OTTAWA—A surprisingly strong manufacturing sector was the major driving force behind the Canadian economy’s return to modest growth in January after ending 2012 with a mild contraction in December, according to Statistics Canada.
The federal agency reported Canada’s gross domestic product grew by 0.2 per cent in the month after shrinking 0.2 per cent in December.
Manufacturing was the biggest contributor, with the sector’s output expanding 1.2 per cent in January following a 1.9 per cent decline in December.
CIBC World Markets economist Emanuella Enenajor said the Statistics Canada report was slightly above the consensus estimate, with the manufacturing sector showing surprising strength given previous reports of softer sales.
“While today’s data suggest Q1 GDP could track somewhere in the neighbourhood of 1.5 per cent—an acceleration from the pace seen in prior quarters, that’s still softer than the Bank of Canada’s outlook,” Enenajor said in a brief note.
In the central bank’s latest outlook, the Bank of Canada says it expects growth to gain momentum as the year progresses and result in 2.0 growth in GDP this year followed by 2.7 per cent growth in 2014—more optimistic than other estimates.

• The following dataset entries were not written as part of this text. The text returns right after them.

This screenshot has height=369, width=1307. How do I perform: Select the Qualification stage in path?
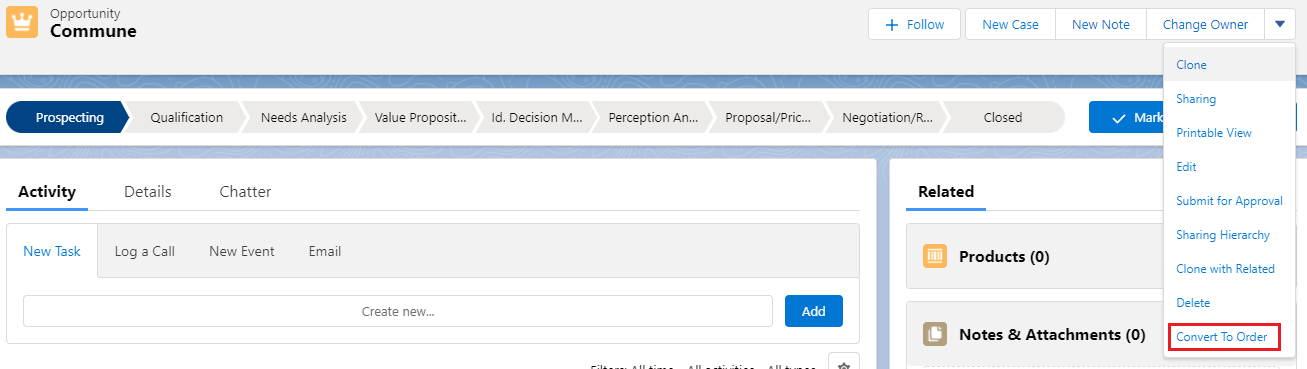(x=187, y=117)
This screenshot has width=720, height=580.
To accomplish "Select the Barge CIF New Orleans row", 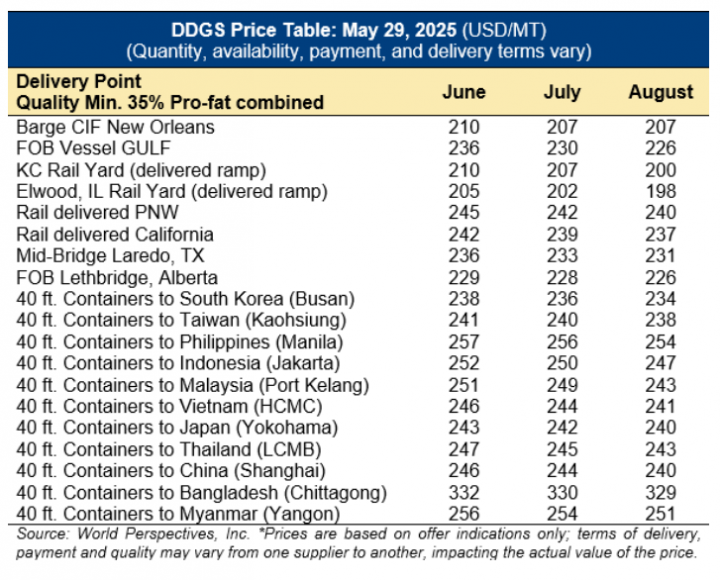I will point(358,127).
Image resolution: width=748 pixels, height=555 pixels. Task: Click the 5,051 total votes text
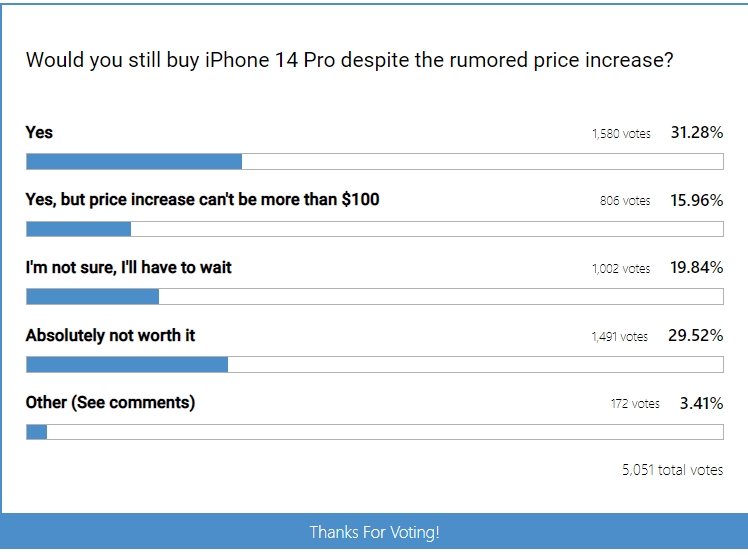pos(672,470)
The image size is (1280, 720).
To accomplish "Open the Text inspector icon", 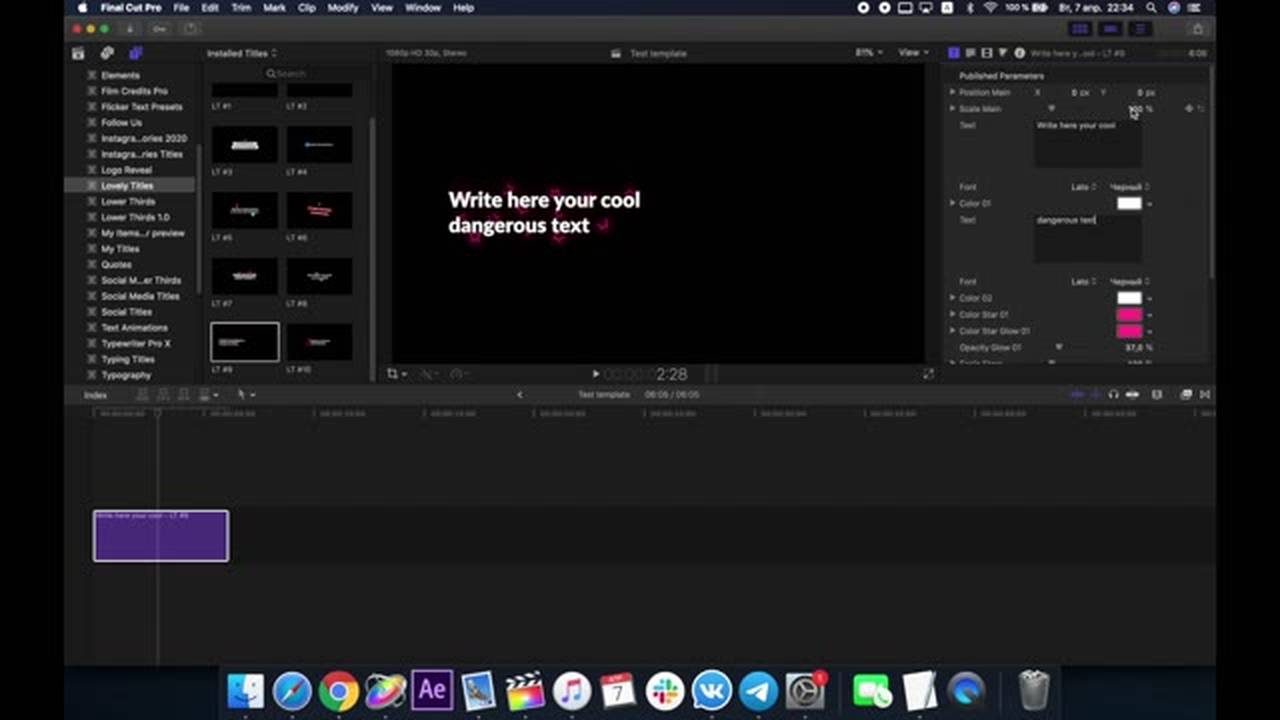I will point(970,53).
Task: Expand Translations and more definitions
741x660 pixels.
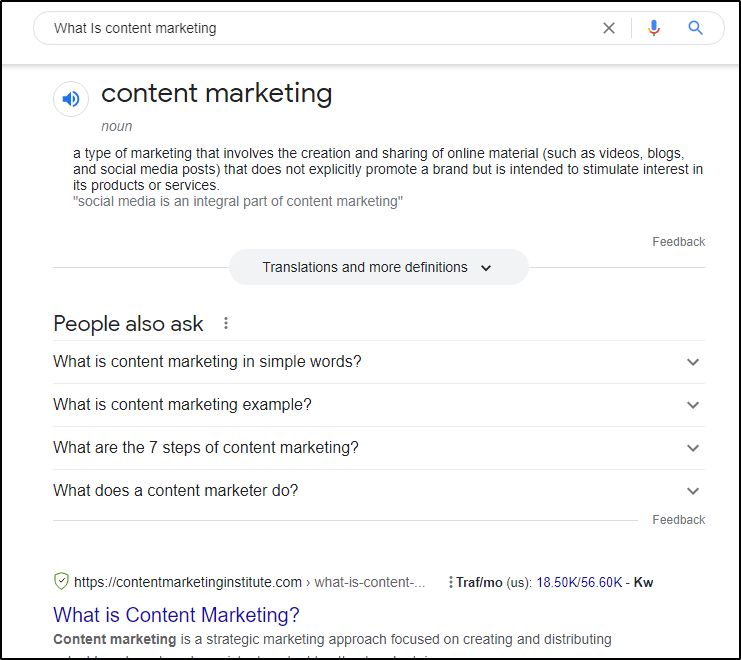Action: [x=378, y=267]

The Organization for Economic Co-operation and Development said it expected the Canadian economy to expand 1.1 per cent in the first three months of this year and by 1.9 per cent in the second quarter.
Statistics Canada reported that Canadian goods production in January grew 0.4 per cent as mining, quarrying and oil and gas extraction also increased while there were declines in agriculture, the forestry sector and construction.
The output of service industries was up 0.2 per cent in January, mainly as a result of gains in wholesale trade, arts and entertainment and the public sector.
Enenajor said that the gains in arts and entertainment probably reflected the return of NHL hockey after the National Hockey League and its players union reached a contract settlement and began a shortened playing season.